L’uniformisation des mots de l’architecture autour d’un langage bancal d’ailleurs utilisé à tort et à travers par tous, stars, jeunes, vieux, au Pavillon de l’Arsenal, à l’Agora de Bordeaux et dans les écoles, reflète peut-être justement les vices des concepteurs des villes d’aujourd’hui : la standardisation des ZAC, l’américanisation des quartiers d’affaires autour de formes aussi bavardes que promptes à camoufler la pauvreté constructive des bâtiments. Or, un «skydome» ne permet pas de qualifier toutes les verrières, de même qu’un «learning center» ne saurait être à même d’exprimer toutes les sortes de bibliothèques.
La faute à qui ? Aux maîtres d’ouvrage qui privilégient l’image et le coût d’une opération, aux architectes en mal d’idées neuves à exprimer ? Un bref regard aux propositions du concours ‘réinventer Paris’, sur lequel il est décidément bien facile de taper, l’aura démontré. Si le vocabulaire change, pas les projets. Et les journalistes de s’émerveiller devant les «flagships» des «concept stores».

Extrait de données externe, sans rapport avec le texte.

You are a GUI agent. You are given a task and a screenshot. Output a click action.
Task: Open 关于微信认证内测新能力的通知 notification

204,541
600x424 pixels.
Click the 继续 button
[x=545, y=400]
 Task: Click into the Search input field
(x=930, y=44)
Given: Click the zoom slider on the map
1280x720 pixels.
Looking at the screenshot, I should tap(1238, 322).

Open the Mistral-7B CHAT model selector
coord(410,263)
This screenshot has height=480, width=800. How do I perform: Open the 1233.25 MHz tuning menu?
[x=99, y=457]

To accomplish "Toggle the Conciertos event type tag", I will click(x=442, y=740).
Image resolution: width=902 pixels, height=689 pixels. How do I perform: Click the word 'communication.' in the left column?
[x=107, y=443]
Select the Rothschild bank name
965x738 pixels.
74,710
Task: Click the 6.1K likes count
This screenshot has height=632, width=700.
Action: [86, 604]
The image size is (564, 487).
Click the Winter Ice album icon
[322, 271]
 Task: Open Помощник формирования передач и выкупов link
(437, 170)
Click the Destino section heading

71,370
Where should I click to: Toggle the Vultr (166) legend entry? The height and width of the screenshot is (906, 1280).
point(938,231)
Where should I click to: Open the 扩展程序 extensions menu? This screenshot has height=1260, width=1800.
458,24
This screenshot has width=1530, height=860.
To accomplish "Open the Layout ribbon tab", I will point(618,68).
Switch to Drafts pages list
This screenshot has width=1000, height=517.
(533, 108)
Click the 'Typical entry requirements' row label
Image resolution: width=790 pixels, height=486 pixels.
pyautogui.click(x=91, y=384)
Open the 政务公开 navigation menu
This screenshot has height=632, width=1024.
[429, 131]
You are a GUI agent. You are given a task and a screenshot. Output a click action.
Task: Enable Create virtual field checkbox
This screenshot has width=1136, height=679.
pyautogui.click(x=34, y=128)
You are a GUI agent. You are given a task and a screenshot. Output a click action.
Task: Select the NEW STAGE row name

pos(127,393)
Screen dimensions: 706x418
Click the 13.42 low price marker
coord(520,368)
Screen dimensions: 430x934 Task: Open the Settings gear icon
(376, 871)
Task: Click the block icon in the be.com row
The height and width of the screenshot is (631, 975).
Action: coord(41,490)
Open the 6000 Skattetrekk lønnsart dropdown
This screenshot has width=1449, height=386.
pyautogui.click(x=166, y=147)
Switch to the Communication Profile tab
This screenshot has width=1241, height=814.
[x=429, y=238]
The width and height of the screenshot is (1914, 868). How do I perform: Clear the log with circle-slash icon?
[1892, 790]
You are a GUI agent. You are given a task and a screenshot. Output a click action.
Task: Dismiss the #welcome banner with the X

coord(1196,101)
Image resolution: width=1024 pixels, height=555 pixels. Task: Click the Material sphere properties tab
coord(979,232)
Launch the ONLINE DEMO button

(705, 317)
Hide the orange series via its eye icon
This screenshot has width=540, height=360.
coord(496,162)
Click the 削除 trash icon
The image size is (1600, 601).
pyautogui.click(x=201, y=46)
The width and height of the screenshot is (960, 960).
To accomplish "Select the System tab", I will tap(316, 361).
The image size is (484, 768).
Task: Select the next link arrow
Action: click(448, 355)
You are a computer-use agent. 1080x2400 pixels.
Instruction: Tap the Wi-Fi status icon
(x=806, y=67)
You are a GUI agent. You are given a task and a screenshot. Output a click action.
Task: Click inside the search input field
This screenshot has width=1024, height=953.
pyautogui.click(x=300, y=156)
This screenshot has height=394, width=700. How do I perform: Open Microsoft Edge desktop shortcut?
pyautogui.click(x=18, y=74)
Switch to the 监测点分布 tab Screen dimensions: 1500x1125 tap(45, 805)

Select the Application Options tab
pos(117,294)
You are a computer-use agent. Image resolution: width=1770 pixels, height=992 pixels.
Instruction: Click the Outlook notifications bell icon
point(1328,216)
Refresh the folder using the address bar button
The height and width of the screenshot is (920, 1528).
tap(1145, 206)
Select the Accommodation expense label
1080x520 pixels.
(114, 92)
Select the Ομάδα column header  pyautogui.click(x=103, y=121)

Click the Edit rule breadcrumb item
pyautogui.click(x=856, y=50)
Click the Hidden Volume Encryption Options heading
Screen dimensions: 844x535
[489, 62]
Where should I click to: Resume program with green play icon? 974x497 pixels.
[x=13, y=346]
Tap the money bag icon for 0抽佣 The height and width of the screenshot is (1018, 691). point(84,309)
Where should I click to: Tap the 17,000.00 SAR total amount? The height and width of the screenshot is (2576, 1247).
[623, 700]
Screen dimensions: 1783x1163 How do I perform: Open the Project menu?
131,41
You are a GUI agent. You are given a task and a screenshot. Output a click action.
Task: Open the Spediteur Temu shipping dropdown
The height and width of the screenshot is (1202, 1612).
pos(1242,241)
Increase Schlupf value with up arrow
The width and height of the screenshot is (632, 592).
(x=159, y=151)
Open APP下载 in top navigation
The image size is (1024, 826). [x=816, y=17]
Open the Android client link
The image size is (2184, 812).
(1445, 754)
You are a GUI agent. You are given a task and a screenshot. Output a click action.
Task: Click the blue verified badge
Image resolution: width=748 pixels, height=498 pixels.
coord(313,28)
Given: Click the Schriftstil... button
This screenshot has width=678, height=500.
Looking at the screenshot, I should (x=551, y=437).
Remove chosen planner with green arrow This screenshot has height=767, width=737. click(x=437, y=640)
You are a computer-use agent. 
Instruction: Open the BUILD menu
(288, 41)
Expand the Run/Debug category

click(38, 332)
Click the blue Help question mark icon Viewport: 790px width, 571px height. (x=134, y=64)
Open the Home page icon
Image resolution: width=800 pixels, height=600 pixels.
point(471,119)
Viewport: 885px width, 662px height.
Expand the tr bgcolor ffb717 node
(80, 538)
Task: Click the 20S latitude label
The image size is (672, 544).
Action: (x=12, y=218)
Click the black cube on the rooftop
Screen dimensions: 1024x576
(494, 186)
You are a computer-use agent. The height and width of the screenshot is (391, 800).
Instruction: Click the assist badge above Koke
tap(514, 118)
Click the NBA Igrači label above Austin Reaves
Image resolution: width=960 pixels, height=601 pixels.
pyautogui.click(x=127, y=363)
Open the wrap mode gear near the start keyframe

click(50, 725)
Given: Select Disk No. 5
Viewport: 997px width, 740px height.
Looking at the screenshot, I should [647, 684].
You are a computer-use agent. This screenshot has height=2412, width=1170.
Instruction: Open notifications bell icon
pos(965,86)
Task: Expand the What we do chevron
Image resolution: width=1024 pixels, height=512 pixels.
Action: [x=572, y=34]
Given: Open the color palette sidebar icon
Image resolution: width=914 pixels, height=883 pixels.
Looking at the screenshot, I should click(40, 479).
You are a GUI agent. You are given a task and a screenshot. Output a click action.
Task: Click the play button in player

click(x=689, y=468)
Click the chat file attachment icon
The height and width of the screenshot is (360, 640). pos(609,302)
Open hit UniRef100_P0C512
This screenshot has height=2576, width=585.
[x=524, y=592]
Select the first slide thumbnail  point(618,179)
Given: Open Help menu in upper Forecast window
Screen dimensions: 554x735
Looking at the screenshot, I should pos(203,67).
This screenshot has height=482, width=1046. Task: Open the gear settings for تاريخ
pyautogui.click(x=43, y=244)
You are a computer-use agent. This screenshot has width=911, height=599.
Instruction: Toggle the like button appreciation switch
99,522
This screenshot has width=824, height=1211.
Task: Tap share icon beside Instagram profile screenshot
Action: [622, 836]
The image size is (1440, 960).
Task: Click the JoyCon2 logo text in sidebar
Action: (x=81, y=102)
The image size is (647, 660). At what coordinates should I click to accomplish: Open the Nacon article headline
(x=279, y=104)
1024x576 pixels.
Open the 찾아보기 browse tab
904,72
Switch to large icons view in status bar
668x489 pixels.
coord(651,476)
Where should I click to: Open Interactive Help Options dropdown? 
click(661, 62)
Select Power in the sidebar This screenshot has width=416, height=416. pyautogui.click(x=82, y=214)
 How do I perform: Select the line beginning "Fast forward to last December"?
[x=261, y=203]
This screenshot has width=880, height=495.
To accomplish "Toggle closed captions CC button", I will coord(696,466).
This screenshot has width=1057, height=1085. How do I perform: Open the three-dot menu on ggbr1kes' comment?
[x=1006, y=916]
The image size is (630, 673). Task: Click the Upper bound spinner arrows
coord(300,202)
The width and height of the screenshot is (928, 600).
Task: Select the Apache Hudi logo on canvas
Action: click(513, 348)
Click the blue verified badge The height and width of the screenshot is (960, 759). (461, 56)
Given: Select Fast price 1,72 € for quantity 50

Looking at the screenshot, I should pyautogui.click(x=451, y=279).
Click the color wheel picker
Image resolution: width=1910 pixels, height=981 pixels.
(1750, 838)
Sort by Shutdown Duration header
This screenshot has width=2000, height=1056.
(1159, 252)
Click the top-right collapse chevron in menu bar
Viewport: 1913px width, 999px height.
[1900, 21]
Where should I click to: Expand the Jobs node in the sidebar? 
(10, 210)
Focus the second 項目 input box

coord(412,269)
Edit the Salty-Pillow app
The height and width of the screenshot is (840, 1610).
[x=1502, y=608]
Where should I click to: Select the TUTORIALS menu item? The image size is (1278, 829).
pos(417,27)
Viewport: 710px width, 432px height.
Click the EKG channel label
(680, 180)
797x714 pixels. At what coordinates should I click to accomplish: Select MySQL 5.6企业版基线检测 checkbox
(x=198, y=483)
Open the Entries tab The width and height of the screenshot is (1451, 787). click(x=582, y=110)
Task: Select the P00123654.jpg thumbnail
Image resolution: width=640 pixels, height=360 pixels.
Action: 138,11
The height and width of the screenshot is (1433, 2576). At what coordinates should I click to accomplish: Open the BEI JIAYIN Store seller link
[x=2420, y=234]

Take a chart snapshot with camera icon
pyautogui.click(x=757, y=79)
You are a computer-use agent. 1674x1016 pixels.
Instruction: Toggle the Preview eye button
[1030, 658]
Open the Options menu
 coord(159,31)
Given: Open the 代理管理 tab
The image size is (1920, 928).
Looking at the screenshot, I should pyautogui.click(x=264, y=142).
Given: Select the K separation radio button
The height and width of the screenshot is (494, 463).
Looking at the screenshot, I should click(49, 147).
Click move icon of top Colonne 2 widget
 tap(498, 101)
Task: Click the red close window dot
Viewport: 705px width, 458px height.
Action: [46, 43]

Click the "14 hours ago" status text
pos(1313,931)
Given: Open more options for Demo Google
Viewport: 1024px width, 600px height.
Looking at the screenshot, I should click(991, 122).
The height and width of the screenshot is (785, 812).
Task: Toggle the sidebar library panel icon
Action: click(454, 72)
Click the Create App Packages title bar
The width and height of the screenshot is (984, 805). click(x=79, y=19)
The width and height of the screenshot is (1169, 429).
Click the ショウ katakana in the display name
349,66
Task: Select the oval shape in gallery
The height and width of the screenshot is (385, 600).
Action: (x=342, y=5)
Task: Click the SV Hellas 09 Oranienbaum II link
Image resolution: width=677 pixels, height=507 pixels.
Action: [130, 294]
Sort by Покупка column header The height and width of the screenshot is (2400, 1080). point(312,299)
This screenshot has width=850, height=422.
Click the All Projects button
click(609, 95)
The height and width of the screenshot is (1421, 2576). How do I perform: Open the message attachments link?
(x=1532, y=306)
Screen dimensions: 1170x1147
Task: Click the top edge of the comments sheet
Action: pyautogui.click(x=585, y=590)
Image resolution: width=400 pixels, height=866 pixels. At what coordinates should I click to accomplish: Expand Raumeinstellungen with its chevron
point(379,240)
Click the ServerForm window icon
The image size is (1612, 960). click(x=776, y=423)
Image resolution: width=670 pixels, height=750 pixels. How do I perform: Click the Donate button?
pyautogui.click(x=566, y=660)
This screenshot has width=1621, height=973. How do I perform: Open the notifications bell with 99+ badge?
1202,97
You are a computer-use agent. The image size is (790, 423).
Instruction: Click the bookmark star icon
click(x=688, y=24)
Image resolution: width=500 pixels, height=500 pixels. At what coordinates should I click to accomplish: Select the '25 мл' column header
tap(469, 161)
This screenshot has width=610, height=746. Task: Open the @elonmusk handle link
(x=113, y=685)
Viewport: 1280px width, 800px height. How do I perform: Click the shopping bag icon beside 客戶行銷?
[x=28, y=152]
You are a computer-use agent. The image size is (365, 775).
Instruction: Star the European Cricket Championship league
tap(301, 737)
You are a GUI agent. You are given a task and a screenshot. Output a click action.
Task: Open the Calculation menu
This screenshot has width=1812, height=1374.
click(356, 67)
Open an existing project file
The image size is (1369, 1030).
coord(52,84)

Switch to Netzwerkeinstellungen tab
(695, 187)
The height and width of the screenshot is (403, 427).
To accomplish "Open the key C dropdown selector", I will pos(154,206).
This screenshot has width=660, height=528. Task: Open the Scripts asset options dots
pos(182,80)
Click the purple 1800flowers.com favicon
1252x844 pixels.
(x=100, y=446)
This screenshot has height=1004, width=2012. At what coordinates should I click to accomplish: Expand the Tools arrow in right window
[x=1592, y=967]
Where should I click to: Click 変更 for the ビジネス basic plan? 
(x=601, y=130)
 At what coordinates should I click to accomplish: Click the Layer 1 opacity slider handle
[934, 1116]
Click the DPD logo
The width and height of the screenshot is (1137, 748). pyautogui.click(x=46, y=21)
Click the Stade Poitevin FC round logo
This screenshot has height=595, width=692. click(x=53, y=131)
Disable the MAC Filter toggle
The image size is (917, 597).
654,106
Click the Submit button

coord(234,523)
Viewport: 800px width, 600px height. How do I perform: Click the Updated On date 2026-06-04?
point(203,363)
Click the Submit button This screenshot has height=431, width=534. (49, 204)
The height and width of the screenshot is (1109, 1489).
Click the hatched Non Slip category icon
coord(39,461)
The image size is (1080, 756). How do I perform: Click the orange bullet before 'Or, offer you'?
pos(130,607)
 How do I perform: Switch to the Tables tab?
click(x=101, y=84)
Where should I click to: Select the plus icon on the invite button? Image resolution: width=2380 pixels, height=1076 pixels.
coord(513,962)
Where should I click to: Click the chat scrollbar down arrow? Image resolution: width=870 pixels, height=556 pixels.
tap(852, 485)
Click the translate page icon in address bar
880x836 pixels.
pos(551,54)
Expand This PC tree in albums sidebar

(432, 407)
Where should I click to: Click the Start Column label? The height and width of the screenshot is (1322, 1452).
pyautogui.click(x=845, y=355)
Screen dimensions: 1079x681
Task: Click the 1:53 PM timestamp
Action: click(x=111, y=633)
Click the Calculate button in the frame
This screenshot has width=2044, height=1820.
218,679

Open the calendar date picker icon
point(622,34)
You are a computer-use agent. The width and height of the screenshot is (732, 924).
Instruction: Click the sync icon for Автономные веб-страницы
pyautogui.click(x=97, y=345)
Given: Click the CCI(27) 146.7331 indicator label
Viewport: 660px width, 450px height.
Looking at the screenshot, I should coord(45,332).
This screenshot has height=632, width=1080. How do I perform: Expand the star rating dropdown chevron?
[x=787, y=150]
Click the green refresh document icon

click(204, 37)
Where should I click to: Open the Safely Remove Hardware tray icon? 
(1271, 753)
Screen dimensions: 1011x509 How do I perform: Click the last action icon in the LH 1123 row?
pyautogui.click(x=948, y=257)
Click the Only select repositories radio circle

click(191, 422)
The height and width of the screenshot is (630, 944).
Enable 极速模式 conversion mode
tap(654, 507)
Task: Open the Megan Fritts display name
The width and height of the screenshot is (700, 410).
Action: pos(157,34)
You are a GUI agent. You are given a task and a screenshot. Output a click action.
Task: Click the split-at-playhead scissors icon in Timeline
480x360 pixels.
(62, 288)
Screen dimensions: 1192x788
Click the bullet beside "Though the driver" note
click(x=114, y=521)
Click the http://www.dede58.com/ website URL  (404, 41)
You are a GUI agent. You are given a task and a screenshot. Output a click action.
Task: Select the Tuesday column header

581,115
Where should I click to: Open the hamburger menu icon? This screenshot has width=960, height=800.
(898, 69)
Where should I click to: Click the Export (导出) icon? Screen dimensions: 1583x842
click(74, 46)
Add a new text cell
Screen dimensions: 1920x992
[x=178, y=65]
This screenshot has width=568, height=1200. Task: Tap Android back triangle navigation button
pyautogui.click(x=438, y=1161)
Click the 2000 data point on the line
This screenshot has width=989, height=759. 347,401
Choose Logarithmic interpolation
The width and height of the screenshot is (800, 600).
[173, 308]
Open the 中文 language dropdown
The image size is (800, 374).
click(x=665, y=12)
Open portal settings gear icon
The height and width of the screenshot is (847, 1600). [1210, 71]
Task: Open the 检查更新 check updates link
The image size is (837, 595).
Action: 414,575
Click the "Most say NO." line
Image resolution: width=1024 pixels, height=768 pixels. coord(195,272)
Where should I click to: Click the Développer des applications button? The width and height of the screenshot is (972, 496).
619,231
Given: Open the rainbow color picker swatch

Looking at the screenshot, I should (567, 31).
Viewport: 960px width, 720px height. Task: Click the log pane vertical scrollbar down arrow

Vocabulaire architectural trop à la mode pour être honnête ? Utiliser l’anglais finit en effet par ressembler à une gesticulation destinée à camoufler la pauvreté du discours. Depuis la révolution industrielle, les mots n’ont eu de cesse de faire des allers-retours entre les continents, souvent au service de l’enrichissement de la langue. Un exemple réussi sera peut-être celui du ‘bow-window’, un «bay-window» en anglais, un oriel en français.
Sauf que cette appropriation de la mondialisation langagière montre que les concepts sont inventés ailleurs. «Co-working», c’est bon mais ‘travail en équipe’ hérisse le poil des Français individualistes incapables désormais d’inventer des concepts qui seraient repris tels quels, en français dans le texte, à l’étranger? Cela mériterait sans doute un «Benchmark».